Di conseguenza, proprio per evitare distorsioni dele genere, rispetto ai temi della devianza, dei processi di esclusione e della malattia sociale, la Programmazione Sociale può e deve trovare i suoi fini, la sua ragion d’essere, il suo modo di operare, nonché il suo porsi come attività utile proprio nei contemporanei contesti sociali che sono abbastanza verosimili a quelli che si sono descritti.
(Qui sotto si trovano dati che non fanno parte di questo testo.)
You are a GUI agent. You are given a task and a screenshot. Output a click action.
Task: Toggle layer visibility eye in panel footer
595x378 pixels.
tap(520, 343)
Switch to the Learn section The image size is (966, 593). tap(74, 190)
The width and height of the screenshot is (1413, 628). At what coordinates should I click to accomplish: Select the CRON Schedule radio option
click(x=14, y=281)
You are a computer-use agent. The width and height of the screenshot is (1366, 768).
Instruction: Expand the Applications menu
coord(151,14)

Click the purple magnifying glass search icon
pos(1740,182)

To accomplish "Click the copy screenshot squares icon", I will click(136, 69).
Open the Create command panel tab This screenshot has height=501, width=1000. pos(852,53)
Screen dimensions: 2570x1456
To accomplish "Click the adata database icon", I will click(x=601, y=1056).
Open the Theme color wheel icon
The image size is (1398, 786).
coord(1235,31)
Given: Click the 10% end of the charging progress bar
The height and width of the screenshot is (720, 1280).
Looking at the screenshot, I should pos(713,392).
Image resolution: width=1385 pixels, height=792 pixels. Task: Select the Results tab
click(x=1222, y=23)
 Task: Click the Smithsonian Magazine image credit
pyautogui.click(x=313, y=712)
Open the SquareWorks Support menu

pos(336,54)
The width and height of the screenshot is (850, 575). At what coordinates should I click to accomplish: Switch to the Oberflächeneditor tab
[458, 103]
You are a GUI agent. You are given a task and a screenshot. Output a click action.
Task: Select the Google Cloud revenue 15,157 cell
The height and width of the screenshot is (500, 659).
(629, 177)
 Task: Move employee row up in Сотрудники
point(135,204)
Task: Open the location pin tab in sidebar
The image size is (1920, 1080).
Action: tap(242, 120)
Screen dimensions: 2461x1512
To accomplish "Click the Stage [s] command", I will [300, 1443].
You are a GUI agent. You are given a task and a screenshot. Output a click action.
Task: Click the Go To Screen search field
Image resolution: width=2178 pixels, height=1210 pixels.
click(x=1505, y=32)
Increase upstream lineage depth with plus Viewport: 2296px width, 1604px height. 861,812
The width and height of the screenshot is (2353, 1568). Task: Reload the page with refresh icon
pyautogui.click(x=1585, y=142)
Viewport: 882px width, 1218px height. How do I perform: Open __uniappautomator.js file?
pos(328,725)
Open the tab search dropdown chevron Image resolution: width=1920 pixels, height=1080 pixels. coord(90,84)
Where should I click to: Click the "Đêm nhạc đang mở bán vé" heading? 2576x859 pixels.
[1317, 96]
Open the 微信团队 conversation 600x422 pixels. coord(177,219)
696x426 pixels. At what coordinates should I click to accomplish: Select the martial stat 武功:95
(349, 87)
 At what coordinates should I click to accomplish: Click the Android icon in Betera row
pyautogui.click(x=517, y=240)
In altre parole, deve poter riuscire a trovare una risposta a quella domanda da cui siamo partiti, ovvero al “perché gli attuali modelli contemporanei di società, nonostante i progressi nell’ambito dello sviluppo socio-economico, nelle politiche di welfare, di assistenza, di prevenzione dei crimini e di recupero sociale, e nonostante i connessi strumenti che si hanno a disposizione, continuano a generare ancora rilevanti fenomeni di devianza”. Ed una volta che riesce a spiegare ciò attraverso l’interpretazione dei fenomeni e metodi sempre più interdisciplinari, credo che in un secondo momento potrà suggerire abbastanza agevolmente le opportune soluzioni a tutti i problemi che affliggono le società contemporanee, ivi compresi quelli della devianza, dei processi di esclusione e della malattia sociale.